Hal ini membuat AS lebih berhati-hati dalam menekan pemerintahan Ismael Haneyah agar tak berakibat pada makin kuatnya pengaruh Iran terhadap Hamas. Dengan masuknya Iran dalam kancah politik Palestina maka makin kokohlah dualisme ideologi gerakan perlawanan terhadap pendudukan Israel, yaitu nasionalisme sekuler (PLO) dan Islam tanpa kompromi (Hamas).
Posisi Indonesia
Berbicara peranan Indonesia terhadap konflik Timur Tengah secara luas, untuk menaikkan pamor politik luar negeri Indonesia, memiliki pijakan yang tidak bisa diremehkan. Dalam arti Indonesia mempunyai beberapa modal, antara lain keberhasilan dalam membantu menyelesaikan masalah Filipina Selatan, masalah Kamboja dan separatisme Aceh.

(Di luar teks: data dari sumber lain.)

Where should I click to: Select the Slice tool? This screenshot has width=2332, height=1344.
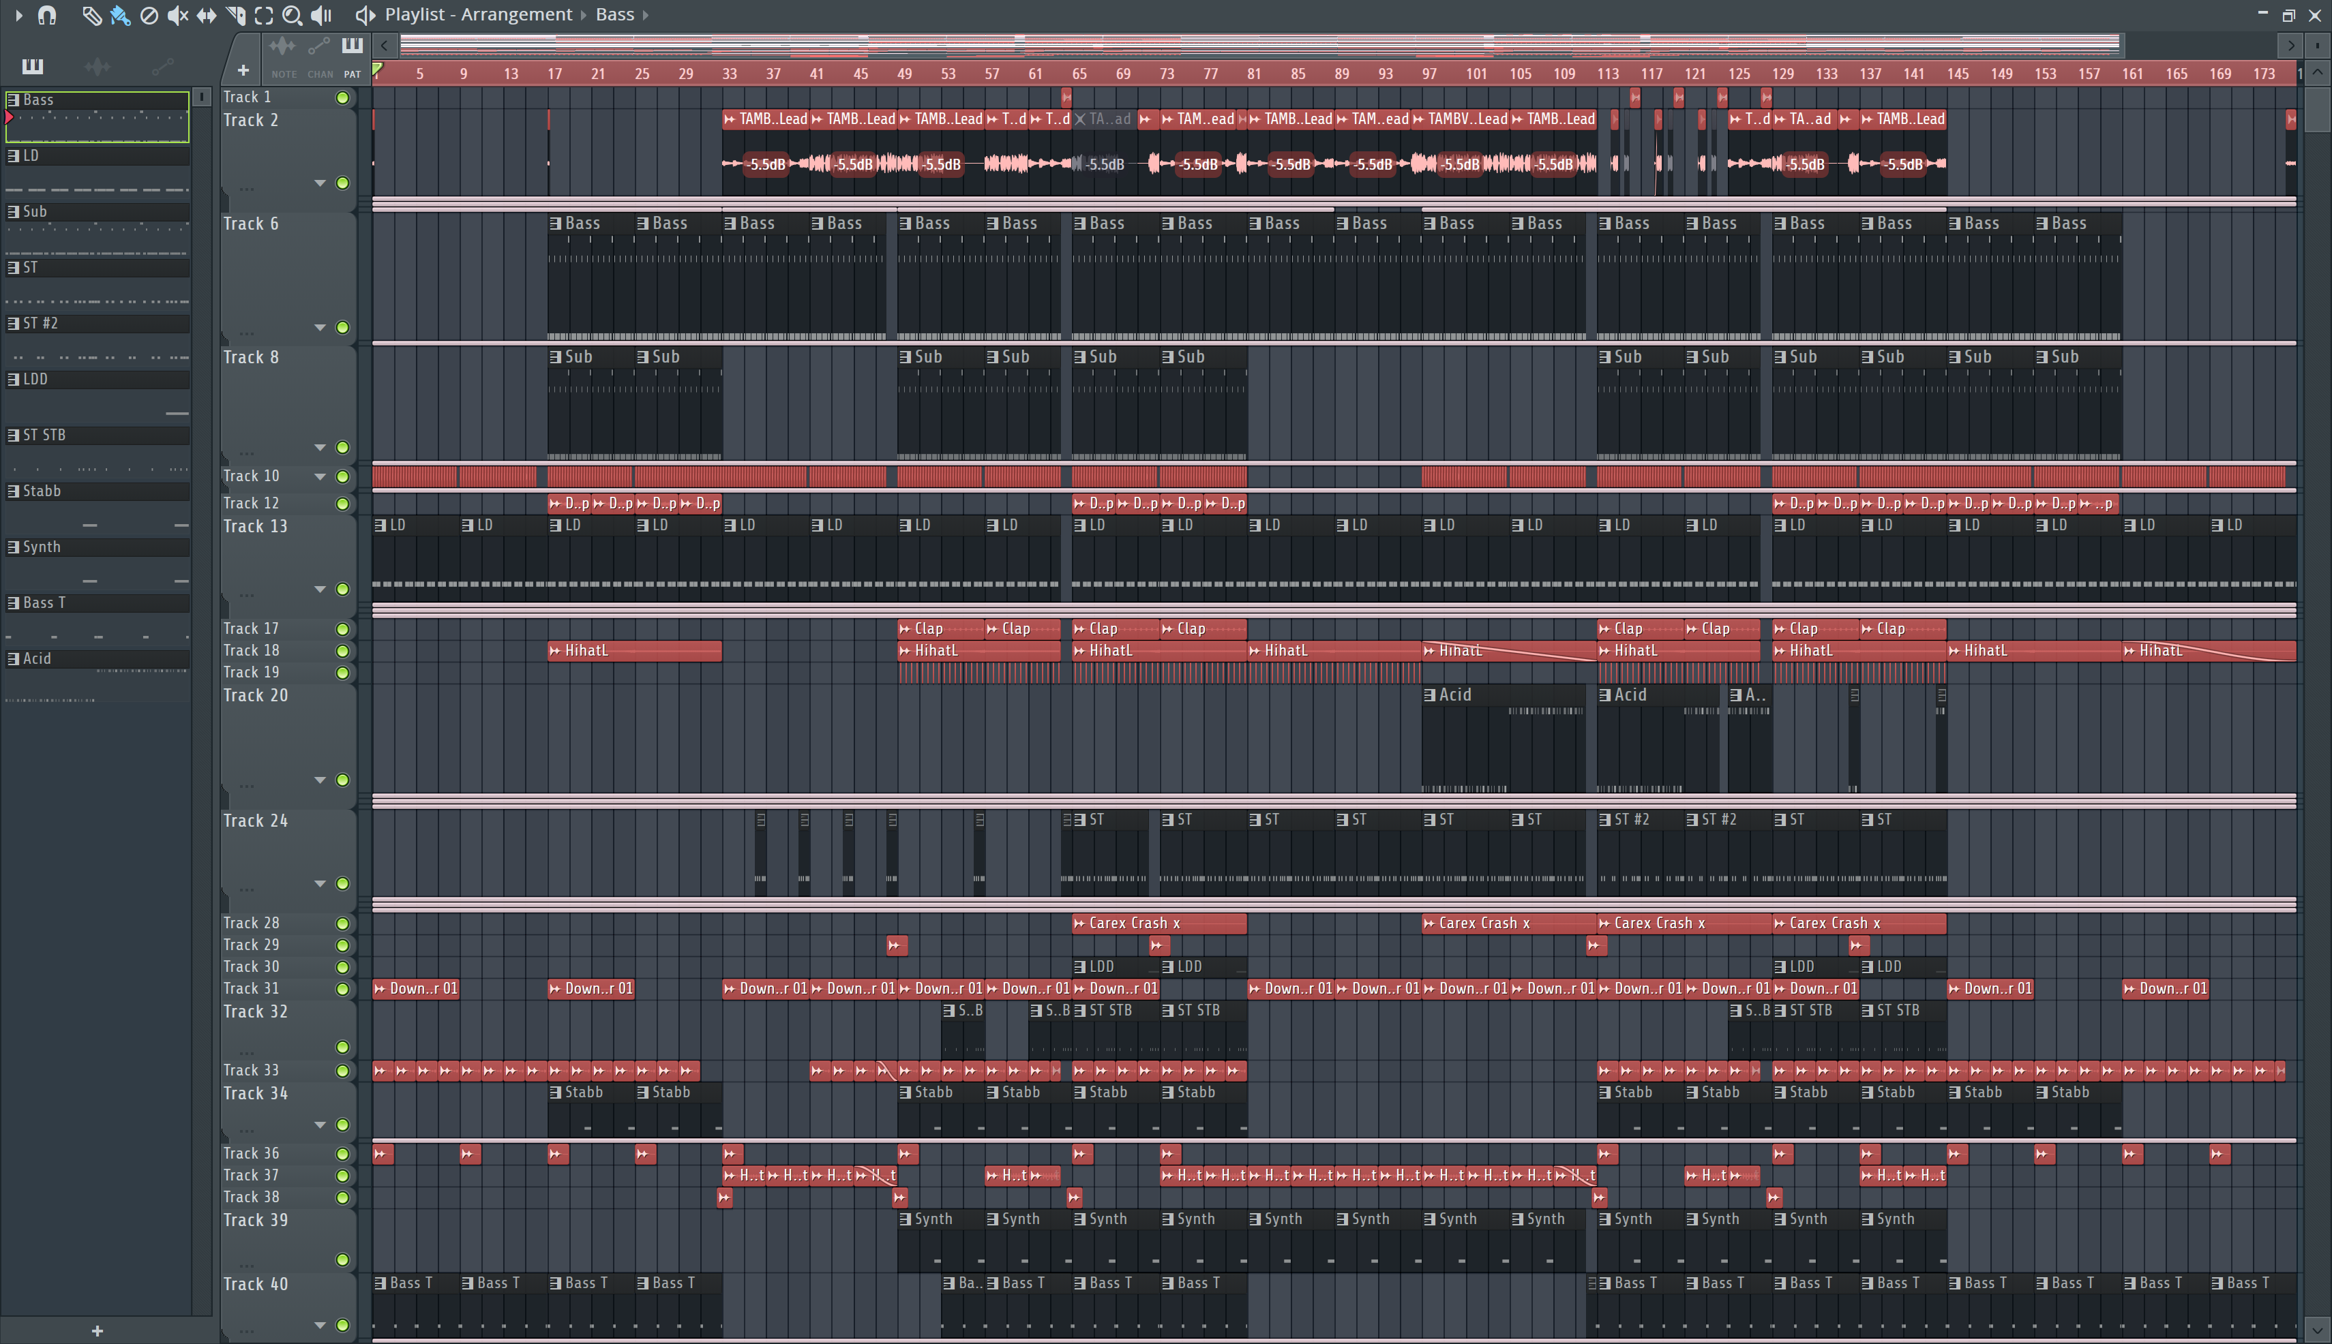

Di sisi lain banyak negara mempunyai kasus mirip Indonesia, tapi tidak berhasil menyelesaikan, seperti kasus Kurdistan di Turki dan Irak Utara. Oleh karena itu, Indonesia ingin terlibat langsung dalam penyelesaian konflik di Timur Tengah. Tawaran solusi di Irak memang belum mendapat tanggapan serius meski Indonesia pernah mengundang tokoh Sunni-Syiah di Irak, Suriah, Lebanon, dan Iran untuk membicarakan masalah konflik dari sisi ideologi. Adapun langkah nyata lain yang dilakukan Indonesia untuk ikut menyelesaikan konflik di Timur Tengah adalah pengiriman tentara untuk perdamaian di Lebanon Selatan, di bawah bendera Univil.
Setelah dipaparkan kerumitan dan dalamnya perbedaan antarfaksi perlawanan terhadap Israel dan hubungannya dengan negara Israel sebagai sebuah negara di antara negara-negara Arab dan masuknya kepentingan Iran dalam konflik dengan Israel dan AS, Indonesia sebetulnya masih memiliki satu lagi kekuatan, yaitu hubungan baik dan hangat dengan Iran yang tergambar dari kunjungan Presiden Susilo Bambang Yudhoyono ke Iran beberapa waktu lalu sebagai kunjungan balasan terhadap kunjungan Ahmadinejad ke Indonesia sebelumnya.
Di samping itu Indonesia memiliki poin positif untuk Iran karena telah absen dalam pengambilan keputusan DK PBB No 1803 yang memberi hukuman terhadap Iran terkait kasus nuklirnya. Bersama Iran, dalam posisi kasus di Palestina, sesungguhnya Indonesia bisa memainkan peran banyak lagi, apalagi Indonesia sudah telanjur disebut-sebut sebagai negara dengan penduduk Muslim terbesar di dunia. Kiprah Indonesia sudah pasti dinanti.( Artikel Dr Muhammad Luthfi Zuhdi, Direktur Pusat Kajian Timur-Tengah dan Islam Universitas Indonesia, Republika 14-15 Mei 2008).